No alternative political model: Livingston had a revolutionary attitude towards Nature, in the sense of the changes he wanted to happen within industrial culture, but he seemed to oppose political radicalism within this society. In The Fallacy of Wildlife Conservation he wrote against forming a new political party dedicated to environmental awareness, i.e., a green party as, “this, however, would only serve to alienate the rank and file of other political parties, and would be self-defeating.” (p. 55) Yet in his last major theoretical work, the 1994 Rogue Primate, Livingston was more positive towards the Greens, exempting them from the pursuit of resourcism and industrialization associated with other political parties. (pp. 186-187) I think he was quite mistaken in this, if we look at some of the practices of the federal and provincial Green parties in Canada.

In The Fallacy of Wildlife Conservation, Livingston bemoaned the negative image, in his eyes, of environmentalism:

“To this day in the seats of power, which means in the corporate boardrooms and the highest echelons of government, ‘conservation’ has too often meant ‘environmentalism’ which has too often been interpreted as hippies and radicals intent on the indiscriminate overthrow of all things.” (pp. 59-60)

Livingston made it very clear throughout his writings that he opposed the industrial growth and consumer society and human-centredness. Yet he seemed to be appealing here to this very society for the survival of plants, animals and their habitats. This seems a puzzling contradiction for someone so radical in his thinking, of seeking conservation within the system, when his writings show this system is otherwise hostile to wildlife. In a telling observation, Graeme Gibson, a friend for many years, says in his Appreciation in The John A. Livingston Reader, published in 2007, that Livingston as a thinker was “closest to George Grant” the Conservative philosopher. (p. xii)

Natural history and general comments

“Anyone who has spent the greater part of a lifetime enjoying and attempting to understand and preserve wild nature will have had the experience of witnessing his own species drift lower and lower on his personal scale of perfection.” (One Cosmic Instant, p. 188)

“The entire career of homo sapiens has taken place in a period so brief as to be invisible on the geological time scale. Long before our ancestors emerged, today’s land forms were well in place. Even though as a species, we have experienced only a fleeting moment of the planet’s history, we tend to see today’s world as complete – as though the ages of mountain-building and flooding and up heaving were now concluded. We also tend to believe that geological phenomena occurred for the purpose of producing the landscape we see today. We often hear of the final retreat of the ice, or the ultimate form of the Rocky Mountains, or the eventual shape of the continents. This is a human conceit only. Volcanic eruptions and earthquakes, contemporary blips on the geological record, remind us that all is not over, and that earth processes continue.” (Canada: A Natural History, p. 17)

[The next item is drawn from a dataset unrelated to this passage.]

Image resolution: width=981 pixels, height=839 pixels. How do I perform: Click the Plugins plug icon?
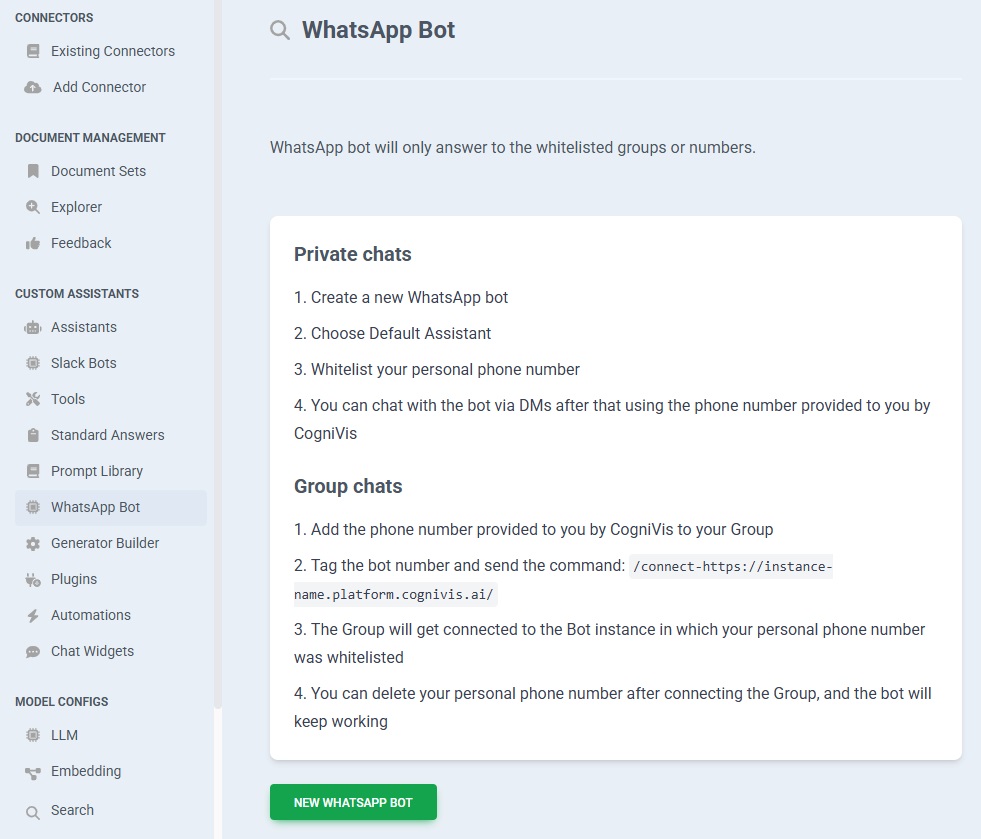click(x=33, y=579)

Hunting: Livingston was not anti-hunting. He mentioned in the Acknowledgments to One Cosmic Instant that he received a “special grant” from the Canadian National Sportsmen’s Show. In the same book he made the comment:

“Hunters are the first naturalists and ecologists. Their lives depend on their knowing and anticipating the cycles of the seasons and the corresponding requirements of the animals they themselves depend upon.” (p. 139)

In a 1990 interview with Farley Mowat, Livingston made it clear that he was against sport hunting and fashion fur. A strange observation in the 1966 Birds of the Northern Forest, referring to the killing of prairie waterfowl, was the comment about hunters only taking a portion of the annual natural “surplus”. (Plate 17) Perhaps this explains why he could receive funding from hunter organizations. In 1981, Livingston repudiated this surplus position in The Fallacy of Wildlife Conservation and put forward a view more in keeping with his overall eco-philosophy:

“In the biosphere there is no harvestable surplus of anything.” (The Fallacy of Wildlife Conservation, p. 30)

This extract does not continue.